Ulrich Schödlbauer

Wir nähern uns der Zeit, in der Josefine, noch als passiv Lauschende, das innere Singen entdeckt. Es müssen berückende Tage – und Nächte – für sie gewesen sein, Stunden des vollendeten Einklangs mit sich selbst. Ihre Umgebung erfährt davon nichts. Selbst die Quellen der gerade damals überall im Einsatz befindlichen Wühlmäuse schweigen. Diese Basen und Vettern der normalen Systemmaus werden gern konsultiert, wenn es gilt, sich ein realistisches Bild jener Tage zu verschaffen. Leider, leider sind ihre Aussagen mit Vorsicht zu genießen, da den meisten von ihnen mit der Machtaffinität auch der Schlüssel zum Verständnis ihrer früheren Operationen abhanden kam. Entsprechend reden sie, wann immer sie sich einer der im Mäusestaat stets zu gewärtigenden roten Linien nähern, seit Jahr und Tag wirres Zeug. In dankenswerter Deutlichkeit schrieb ein Biograf: Man muss sich die Josefine jener Tage als schweigend nach innen gewölbtes Jungwesen vorstellen, mit einem ungebrochenen Sinn für das Kommende und seine Sendboten im Bewusstsein, vor allem im Bereich der hinteren Windungen, denn das Mäusebewusstsein ist, wie man seit langem weiß, ein äußerst gewindereiches, so dass sein relativ kleiner Frontquerschnitt kaum etwas über seine wahre Erstreckung verrät.

Ganz recht! Seine einzigartige Überlegenheit über andere intelligente Lebensformen beweist das schraubenförmige Mäusebewusstsein beim nicht bloß so genannten Bohren dicker Bretter. In diesen gegen das breite Publikum weitgehend abgeschirmten Gefilden sehen wir Josefine, angestiftet durch das innere Stimmengewirr, ein paar Monate lang echte Pionierarbeit leisten. Neider versichern zwar, sie habe sich damals zwischen Kantine und Freizeit an ganz gewöhnlichem Käse zu schaffen gemacht. Aber wie der Gelehrte zu sagen pflegt: Besser als Quark schmeckt er allemal. Auch kommt hier der eherne Mäuse-Grundsatz zum Einsatz: Es gibt keinen Käse, außer man bohrt ihn.

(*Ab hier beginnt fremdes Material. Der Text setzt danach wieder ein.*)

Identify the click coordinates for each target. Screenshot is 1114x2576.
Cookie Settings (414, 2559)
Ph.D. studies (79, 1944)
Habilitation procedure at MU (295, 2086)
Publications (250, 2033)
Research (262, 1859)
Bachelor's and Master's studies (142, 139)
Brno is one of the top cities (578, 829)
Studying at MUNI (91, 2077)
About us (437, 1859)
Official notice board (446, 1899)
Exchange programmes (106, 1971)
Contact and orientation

Einig sind sich die rückwärtsgewandten Profeten der Mäusenation in einer Hinsicht, allen sonstigen Zänkereien zum Trotz: Es hat eines mächtigen Impulses bedurft, um aus Tiefbohr-Josefine, so ihr Spitzname, die Sängerin hervorzukitzeln, der wir in ihrem zweiten Lebensabschnitt begegnen. Was mag da vorgefallen sein? Tief ist der Brunnen der Vergangenheit und jeder Pegelstand ungewiss. Was ist Gewissheit? Ein schnell verblassender roter Streif am Abendhimmel, gerade noch sinnlich wahrnehmbar und über jeden Zweifel erhaben, jetzt bereits eine Sage, ein ungläubiges Blinzeln und bald ein schallendes Gelächter.

Sollten der Welt einmal die Archive der Fledermaus-Burschenschaft offenstehen, dieser verschworenen internationalen Brigade, deren natürliche Tageszeit die Nacht und deren Firmament die Welt der Kellergewölbe darstellt, dann allerdings wäre es durchaus vorstellbar, dass Josefines Sängertum in einem anderen, mehr unter‑ als überirdischen Glanz erstrahlt und auch die Unhörbarkeit ihres unfassbar zarten und eingängigen Gepfeifes eine von den uns bekannten erheblich abweichende Erklärung findet. Die familiären Bindungen zwischen Haus‑ und Fledermaus sind seit altersher diffizil. Sie überragen das Dasein des um sein bisschen Leben bangenden Mäusewesens bei weitem und bisweilen bringen sie es zu erdrückender Präsenz.